The court further rejected the dormant commerce clause argument by explaining that the dormant commerce clause is just that – a dormant federal power. In this case, the commerce clause has not been dormant and subject to encroachment by Michigan and other states. Rather, in a federal statute:
Congress expressly contemplated, and indeed encouraged, state participation in [aquatic nuisance species] prevention measures. We would lose our constitutional bearings if we were to hold that the Commerce Clause, in its dormancy, strikes down state regulation that Congress, in actively exercising its power under the Clause, expressly contemplated.
The court finished its decision by simply stating:
Michigan, for undisputedly legitimate reasons, has enacted legislation of a type expressly contemplated by Congress. We have no basis to disrupt the result of those democratic processes.
This is yet another legal victory in the fight to stop invasive species nationwide. With this federal decision, it’s now clearly established that states have the authority to take legal action to control ballast water pollution. Other recent court decisions have established that ballast water pollution is subject to the federal Clean Water Act and that states have a legal obligation to protect their water from invasive species. Together, these cases should clear the way for strong regulatory action in the next year to finally slam the door shut on the spread of invasive species in the Great Lakes.
A new map (click here to open it, sorry I can't display it in this post), produced by Geoff Maas of the Minnesota Center for Environmental Advocacy, makes frighteningly clear why we need immediate action to stop the unregulated discharge of ballast water from spreading invasive species in the Great Lakes.

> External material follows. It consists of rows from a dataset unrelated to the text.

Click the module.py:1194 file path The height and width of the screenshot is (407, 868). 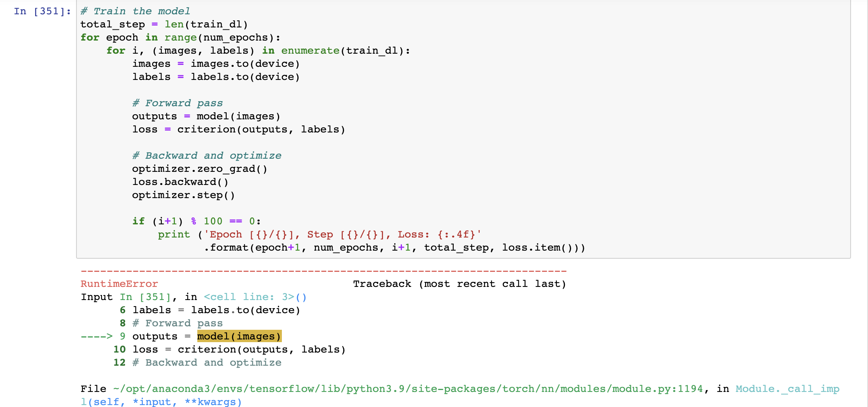(408, 389)
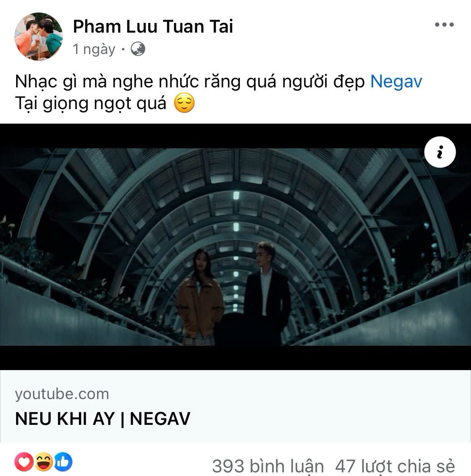This screenshot has width=471, height=476.
Task: Click the globe public privacy icon
Action: click(138, 49)
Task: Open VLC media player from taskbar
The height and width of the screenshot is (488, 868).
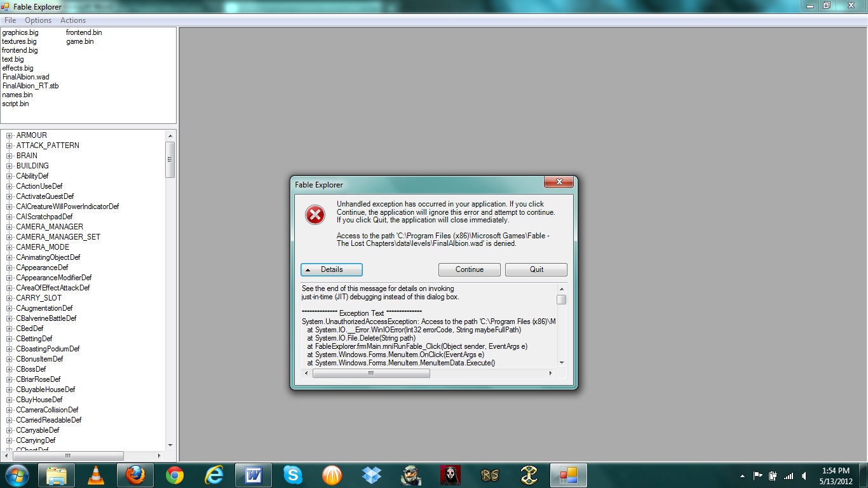Action: point(96,475)
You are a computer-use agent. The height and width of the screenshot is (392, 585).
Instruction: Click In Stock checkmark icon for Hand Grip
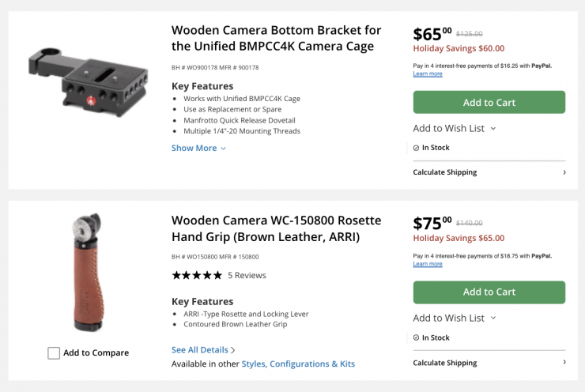416,337
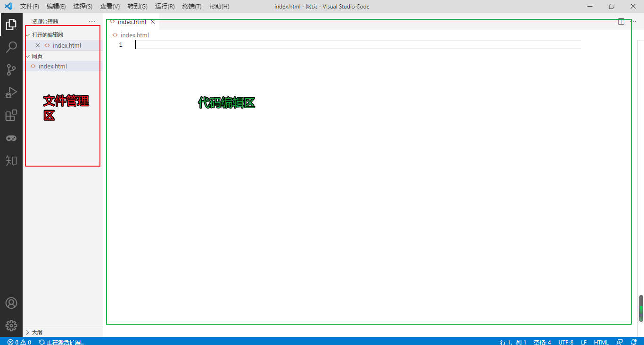Select index.html under the 网页 folder

52,67
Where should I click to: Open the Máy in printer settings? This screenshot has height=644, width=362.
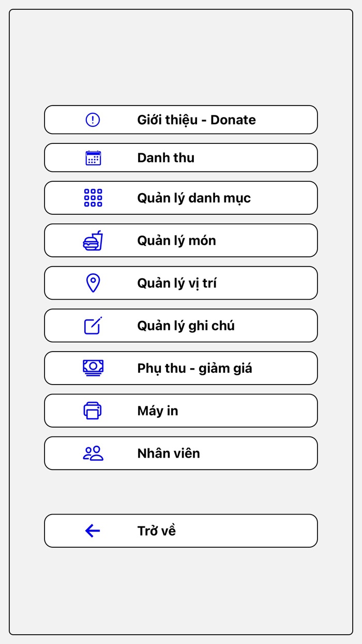181,410
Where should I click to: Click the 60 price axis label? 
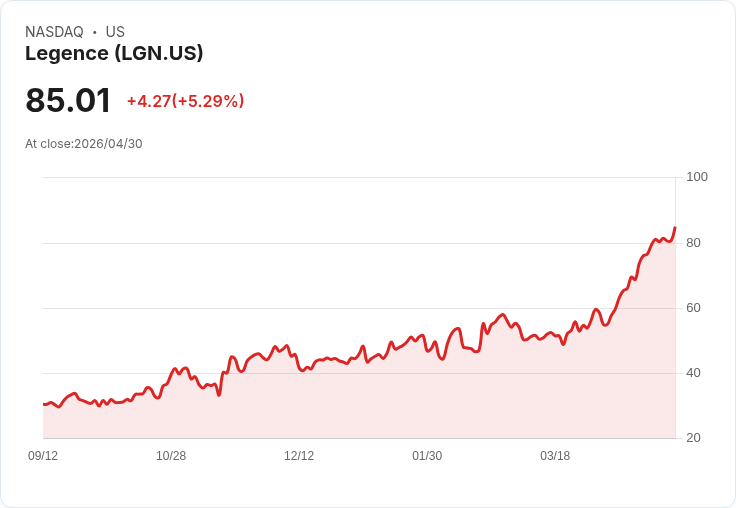point(693,308)
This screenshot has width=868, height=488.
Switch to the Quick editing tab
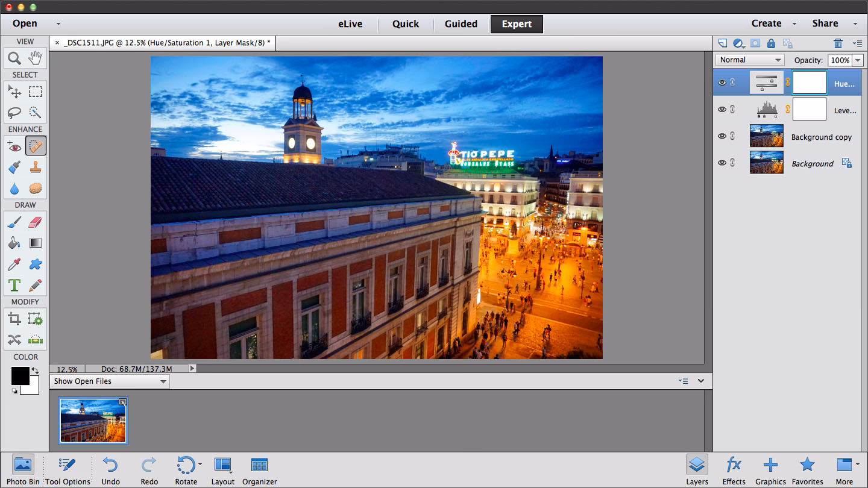pyautogui.click(x=405, y=24)
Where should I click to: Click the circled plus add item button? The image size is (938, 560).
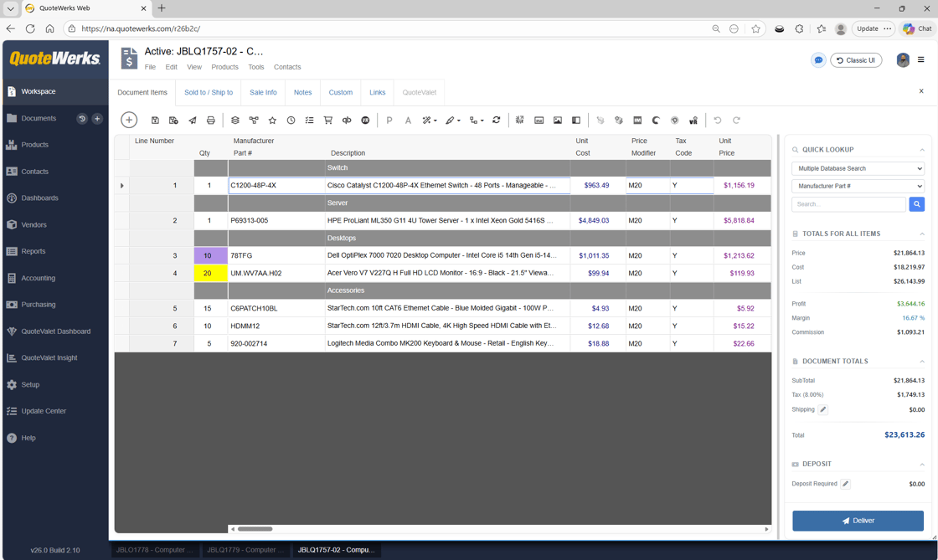(129, 121)
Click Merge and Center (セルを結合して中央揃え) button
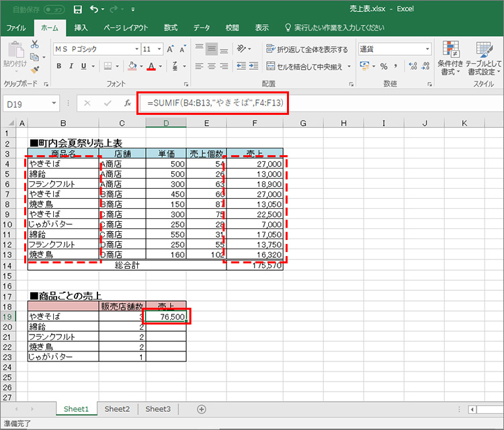 click(x=308, y=67)
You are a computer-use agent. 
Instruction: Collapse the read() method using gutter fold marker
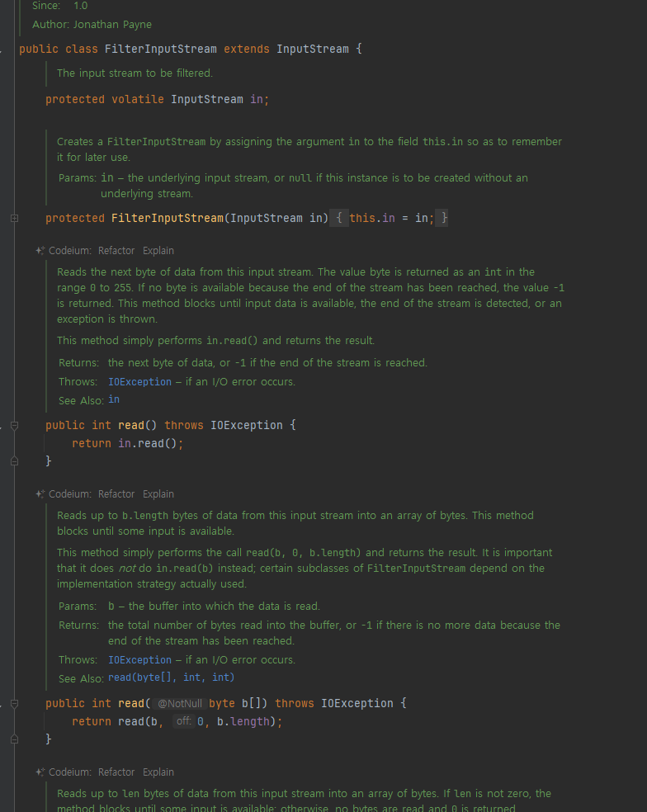click(x=15, y=426)
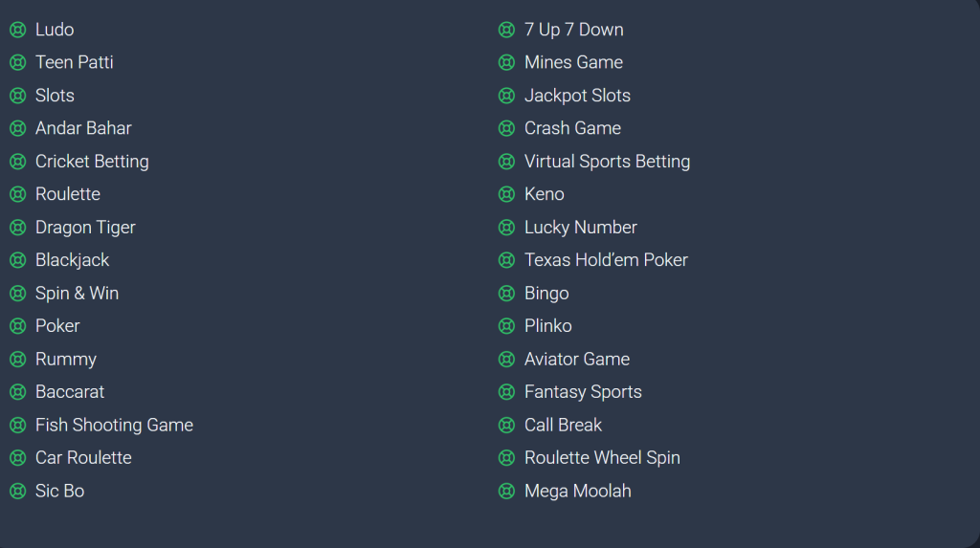This screenshot has width=980, height=548.
Task: Select the Andar Bahar list entry
Action: click(83, 128)
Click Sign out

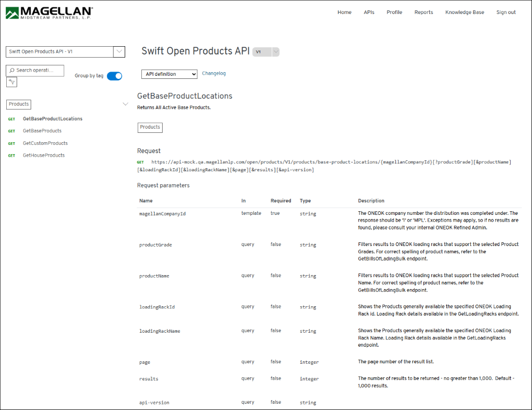[x=506, y=12]
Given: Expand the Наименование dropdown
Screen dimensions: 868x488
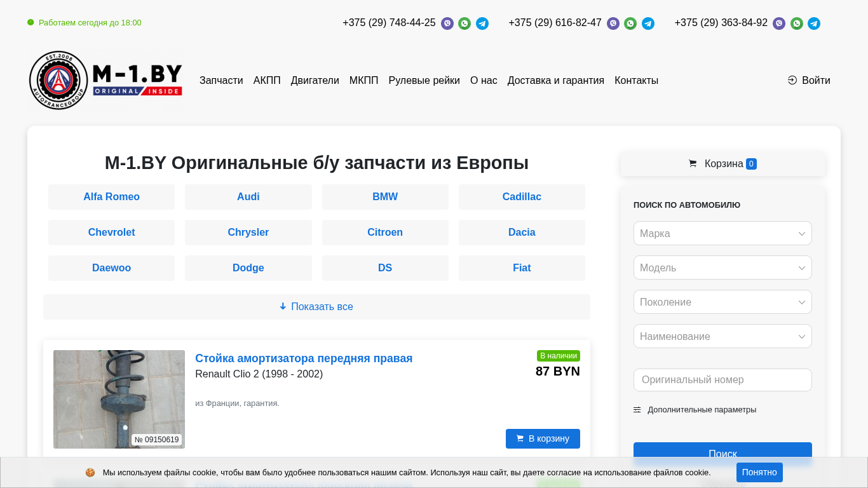Looking at the screenshot, I should 722,336.
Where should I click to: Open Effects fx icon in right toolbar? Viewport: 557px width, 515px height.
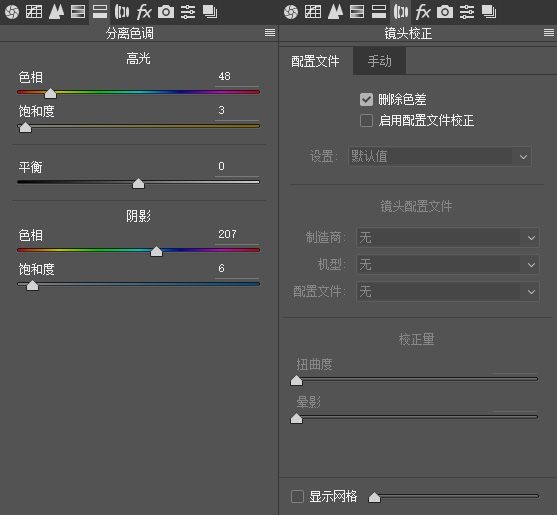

Since 2003, the invasive fish disease Viral Hemorrhagic Septicemia (VHS) has spread through four of the five Great Lakes, with only Lake Superior still unharmed. The map shows a chronology of the spread of VHS and the most significant “ballast water donor” and “ballast water receiver” ports. Stopping the spread of VHS into Lake Superior is a major concern for the Minnesota Center for Environmental Advocacy in its ongoing litigation to force the state to regulate ballast water discharges. President-elect Obama has also pledged a “zero tolerance policy for invasive species” which can be fulfilled by directing the EPA to regulate ballast water discharges and stop the spread of invasive species immediately.